Leader Standard Work

These practices are often known as Leaders Standard Work, and include:

  • Gemba walks (in our case focused ‘Line Walks’)
  • Developing and using checklists
  • Daily Operations Review Meetings
  • Visual Boards
  • Quality Stations & Conversations
  • Coaching and Improvement ‘Kata’
  • Team structures
  • Non-negotiable Team Processes
  • Problem-solving (Root Cause Analysis/5Why’s)
  • Leaders as ‘teachers’

Leader Standard Work is the essence of leaders as teachers. It defines expectations, making it clear through behaviours that something new is expected. It distils concepts into practices, focuses a spotlight on improvement, and highlights problems so they can be immediately addressed. It is the key to the establishment and management of a learning organisation that allows improvement gains to be sustained.

Leadership practices at every level

Leaders at every level – executives, value stream managers, shift managers, supervisors, team leaders – each have a set of standard practices that in the aggregate, keep improvement efforts moving forward and tied to organisational goals. It is the socialisation of the hierarchy!

KATA

A kata typically refers to fundamental movements in Japanese martial arts, but can refer to any basic form, routine, or pattern of behaviour. Recognisable patterns of behaviour and clear expectations make it easy to recognise abnormalities (problems) and serve as a basis of improvement, setting and attaining higher standards.

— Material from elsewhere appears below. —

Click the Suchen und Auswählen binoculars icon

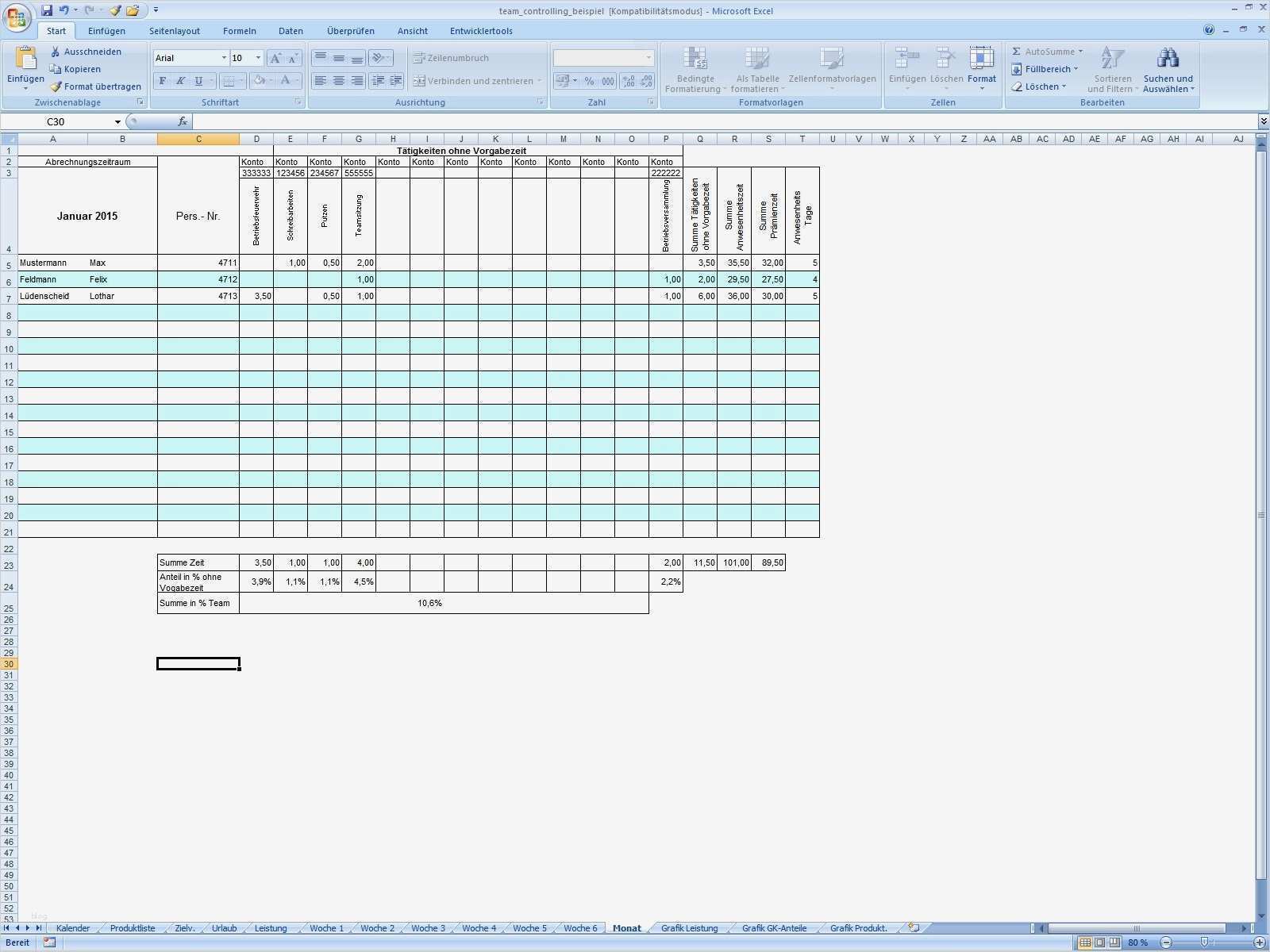(x=1167, y=57)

In lean management, kata refers to two linked behaviours: improvement kata and coaching kata.

Improvement kata is a repeating four-step routine by which an organization improves and adapts. It makes continuous improvement through the scientific problem-solving method of plan, do, check, act (PDCA) a daily habit. The four steps are:

  • Determine a vision or direction
  • Grasp the current condition
  • Define the next target condition
  • Move toward the target (the plan or “P” defined by the first three steps) through quick, iterative PDCA cycles to uncover and remove obstacles.

Coaching kata is the repeating routine by which lean leaders and managers teach the improvement kata to everyone in the organisation. The teacher or coach gives the learner procedural guidance – not solutions – that make the learner successful in overcoming obstacles.